No Two Alike. Whatever Chicago devises, it may be hard put to match the remarkable curriculum announced last week by Brown University. Heretofore, Brown had a standard general education setup: required courses in three basic areas (humanities, social studies, science and math), all of them to be completed in the first 2 1/2 years. To foster breadth of interest, students were restricted to a maximum of twelve one-semester courses in their major. But starting next fall, Brown will banish all this for a frankly "permissive" system based on the idea that early specialization may lead to later generalization.
To get breadth, Brown divides college learning into eight areas--linguistics; math or philosophy; physical science; life science; literature; art, music or religion; history, and social science--and requires that each student take a year of all but one. But a student can skip any of them merely by passing a proficiency exam, and from the day he arrives on campus a freshman will freely write his own academic timetable, specializing just as much as he wishes.

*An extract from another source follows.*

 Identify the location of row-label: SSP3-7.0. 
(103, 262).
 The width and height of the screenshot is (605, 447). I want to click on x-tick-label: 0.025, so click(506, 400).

To spur "professional" learning, says President Barnaby C. Keeney, "a student may avoid further work in certain areas in which he has no interest or real competence."

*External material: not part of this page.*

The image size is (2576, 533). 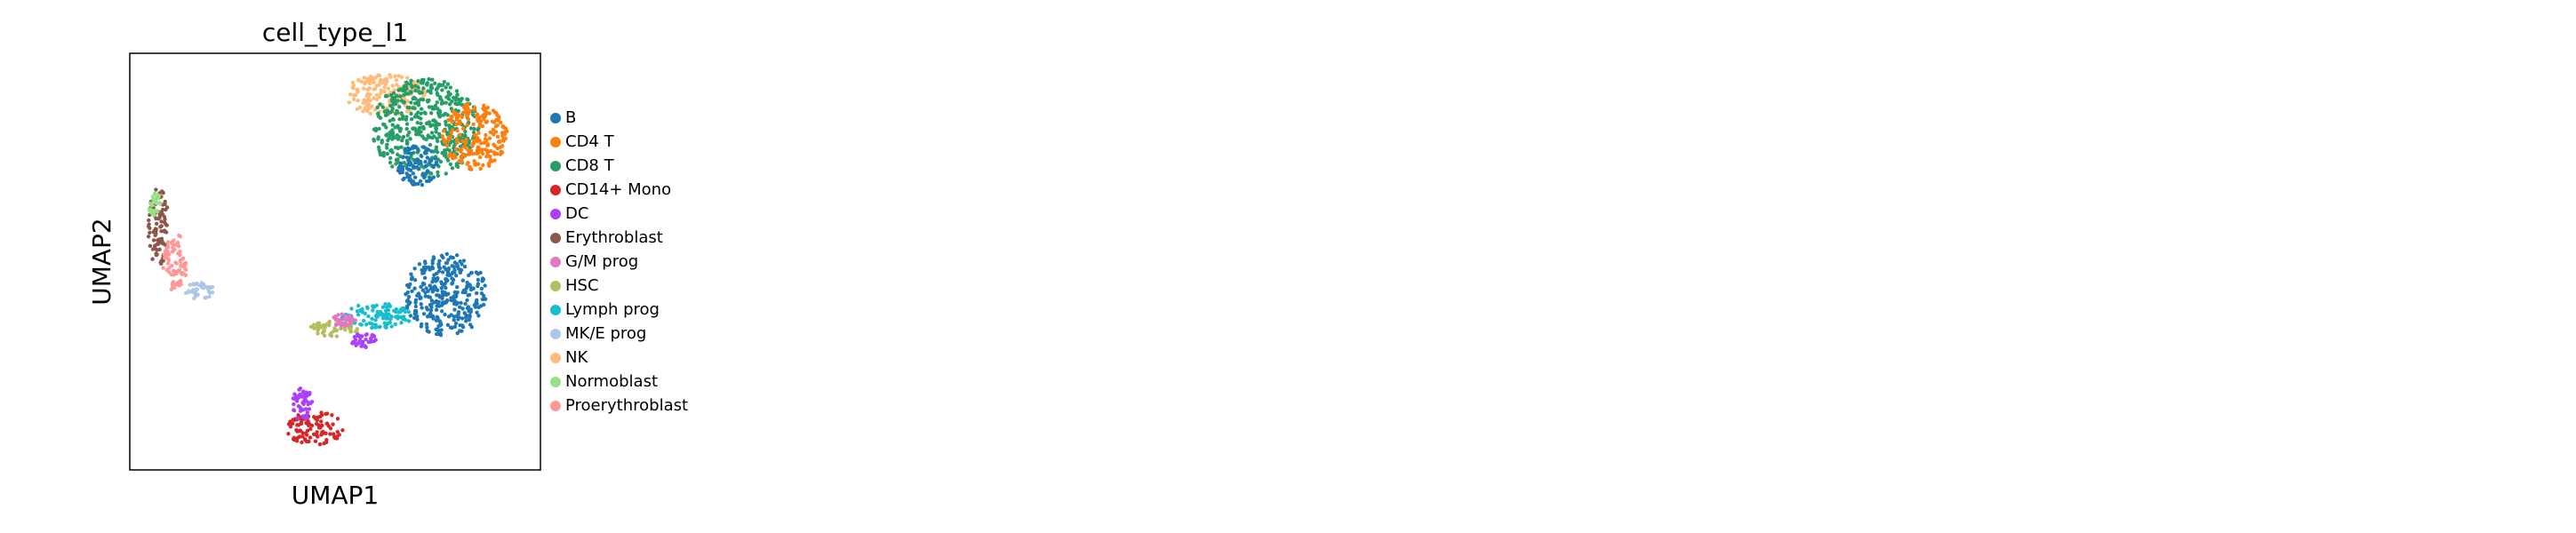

The idea would panic many another campus, but Brown's Dean Robert W. Morse has a precise aim: "to capitalize on a student's interest at the right time. The key to education is interest, and to deflect or kill interest is the cardinal sin of education." As Morse sees it, freer requirements will produce freer minds and broader education: "A math student, for example, might benefit more from an advanced philosophy course in his senior year than from a general philosophy course in his sophomore year, because he could bring more mature experience to bear." Predicts Dean Morse cheerfully: "It is nearly inconceivable that any two students will go through Brown with identical courses of study."